How does that make you feel? Imagine this was happening to your family and countrymen. What would you want to see done in terms of a just retribution upon those who had committed such atrocities? Would you wish upon them the same experience they have inflicted on others? If you put that into a statement, you would be making an “imprecation.” And in tha context, you would likely also put it into a prayer to the Lord to ask why this is being allowed… seeking and promoting that God would act in just judgment.
Our Psalm today is from a very different era than most we have read heretofore. It is from some 400 years after the time of David, when many from Israel have been taken from the area of Palestine and into captivity to Babylon. They experienced ISIS-like atrocities from the Babylonians under Nebuchadnezzar.
The Psalm pictures some Jews sitting along the river there – a beautiful spot, only a couple hundred miles from where the ISIS events spoken above are happening – and reflecting upon their homeland and Jerusalem. Their captors are taunting them to sing a song of joy, which they cannot do in their unpleasant circumstances.

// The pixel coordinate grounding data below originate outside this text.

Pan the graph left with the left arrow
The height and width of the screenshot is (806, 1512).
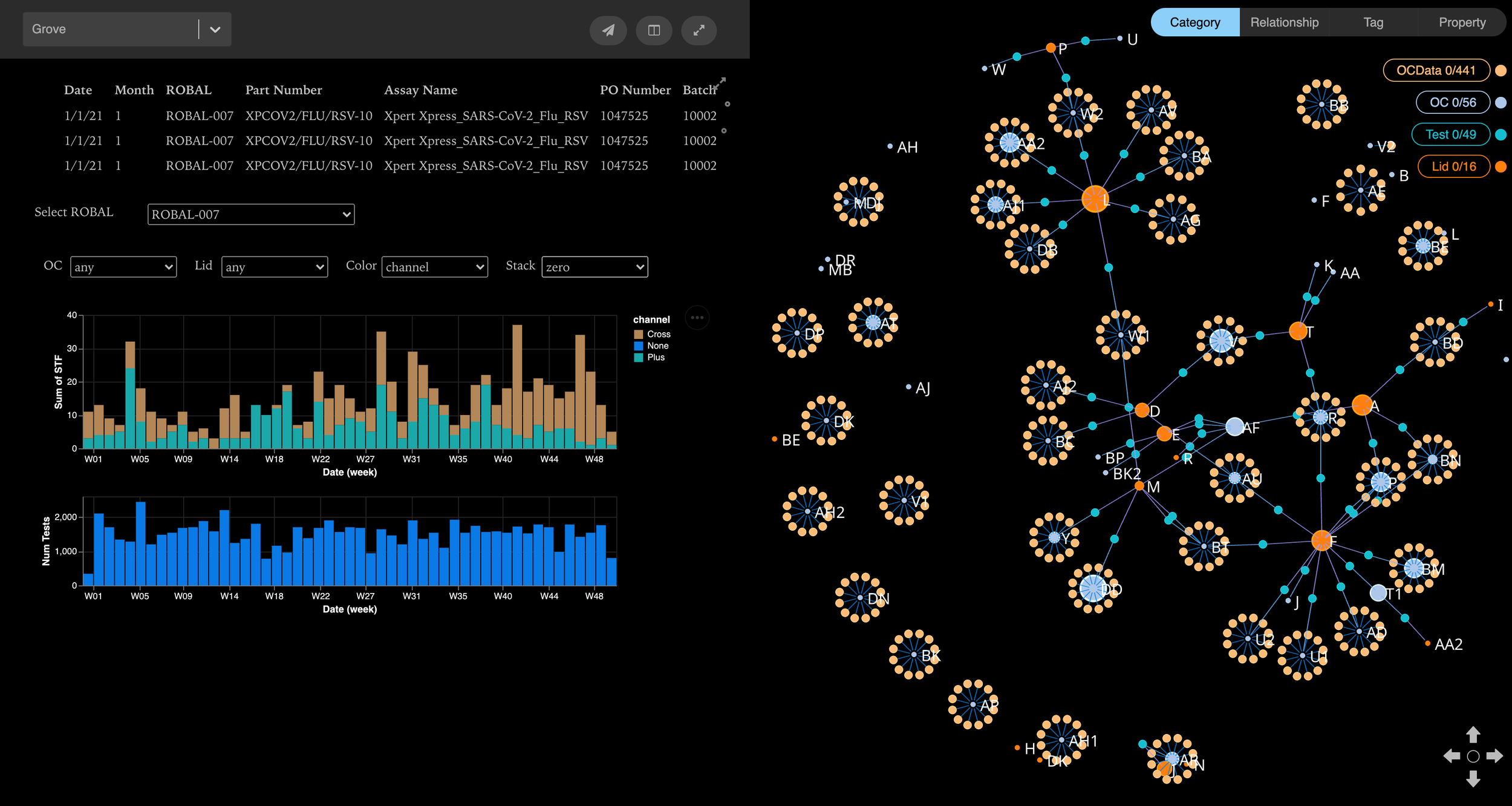click(x=1452, y=755)
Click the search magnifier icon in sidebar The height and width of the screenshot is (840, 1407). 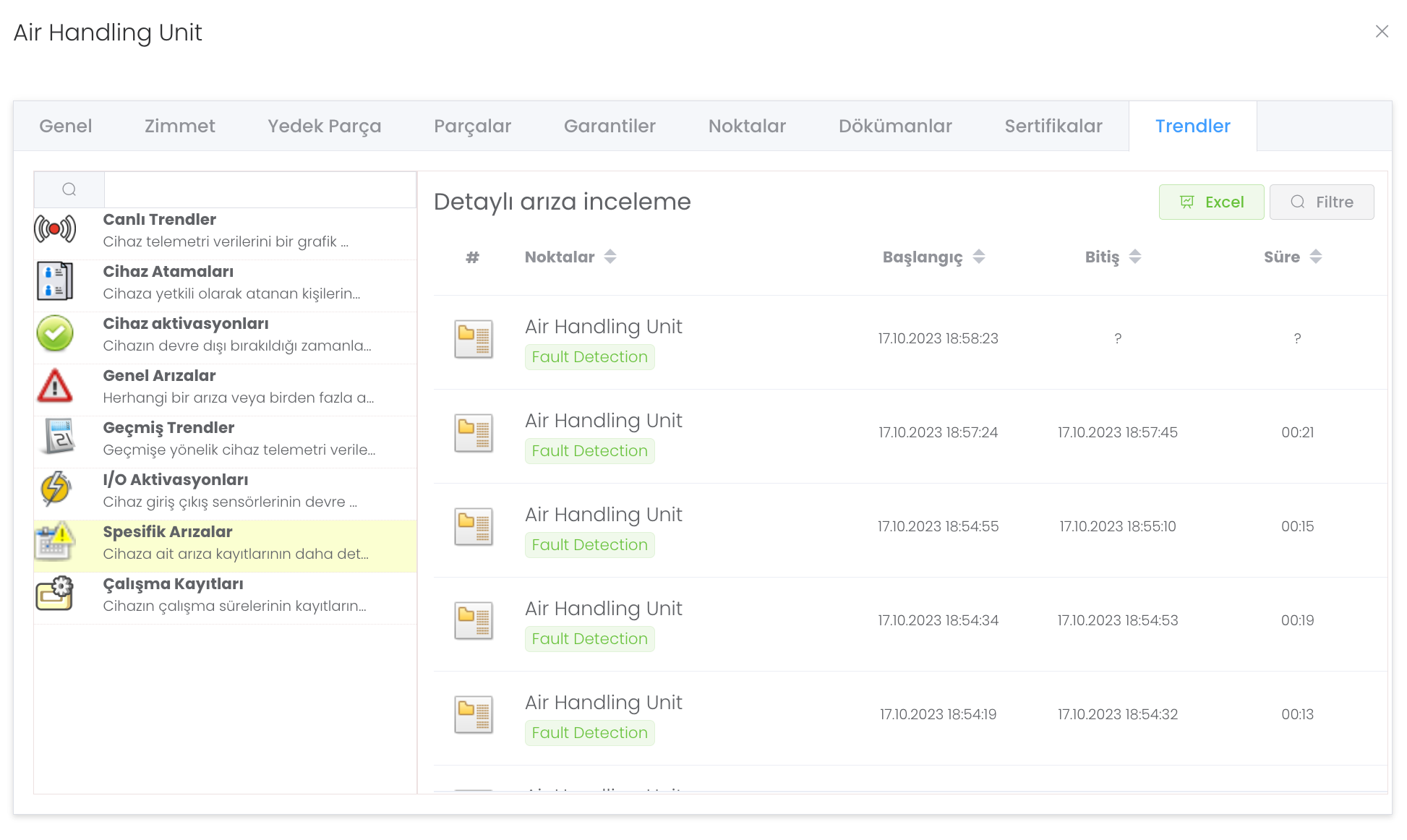[x=69, y=189]
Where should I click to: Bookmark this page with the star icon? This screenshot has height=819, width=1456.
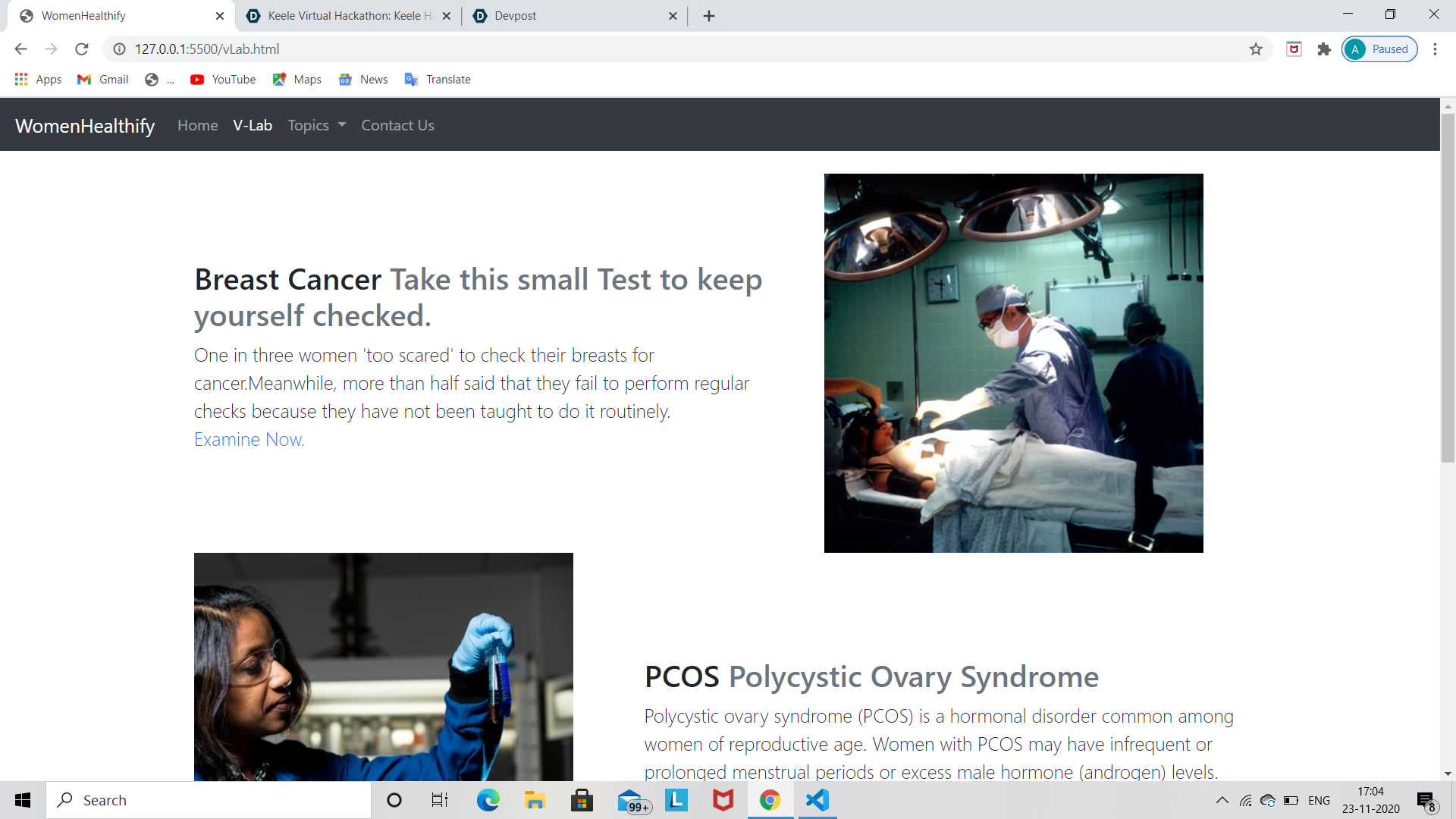tap(1256, 49)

1 By the rivers of Babylon we sat and wept when we remembered Zion.
2 There on the poplars we hung our harps, 3 for there our captors asked us for songs, our tormentors demanded songs of joy; they said, “Sing us one of the songs of Zion!”
4 How can we sing the songs of the Lord while in a foreign land?
5 If I forget you, Jerusalem, may my right hand forget its skill.
6 May my tongue cling to the roof of my mouth if I do not remember you, if I do not consider Jerusalem my highest joy.
The writer and his associates cry out to God, asserting their loyal hearts for Zion and home, mentioning also the despicable Edomites (descendants of Esau) and their complicit role in what had befallen them.
7 Remember, Lord, what the Edomites did on the day Jerusalem fell. “Tear it down,” they cried, “tear it down to its foundations!”
You may remember from our previous “Uncharted” series on the Minor Prophets that we wrote about the little book of Obadiah – who prophesied against Edom, and you can reference that HERE.
From that devotional in January, I wrote: “Obadiah prophesied (accurately as it would turn out) that Edom would not stand up for Judah when the time of destruction of Jerusalem came at the hands of Nebuchadnezzar and the Babylonians. Not only did they not defend their former relatives, they participated in a variety of ways in assisting the decimation of God’s people… even gloating over it.”
And then in the final two verses of Psalm 137, the author turns to strong words of imprecation.
8 Daughter Babylon, doomed to destruction, happy is the one who repays you according to what you have done to us.
9 Happy is the one who seizes your infants and dashes them against the rocks.
Wow, those are harsh words! Among the most blunt in all of Scripture. If you go to any site (of which there are many) by skeptics who mock the Bible as ridiculous and assert their view of the silliness of believing in the myth or fairytale of a loving God, you will see this verse included.
Certain nations and peoples were so constituently evil that God did desire and promote their total elimination, including the children who would be the next generations. Israel failed to obey God at several junctures in this regard, and they would pay a terrible price for it later. These were people who had completely rejected God and who were entirely given over to evil pursuits.
A part of me was ready to set out and write about what a different millennia this was and to put these harsh words in that context. But, again, referencing current events, the more things change, the more they remain the same. Sin and evil doesn’t change that much, but neither does God’s grace – open to those who will believe and trust in the one true God, be they from Babylon in 600 BC, or from ISIS in 2014.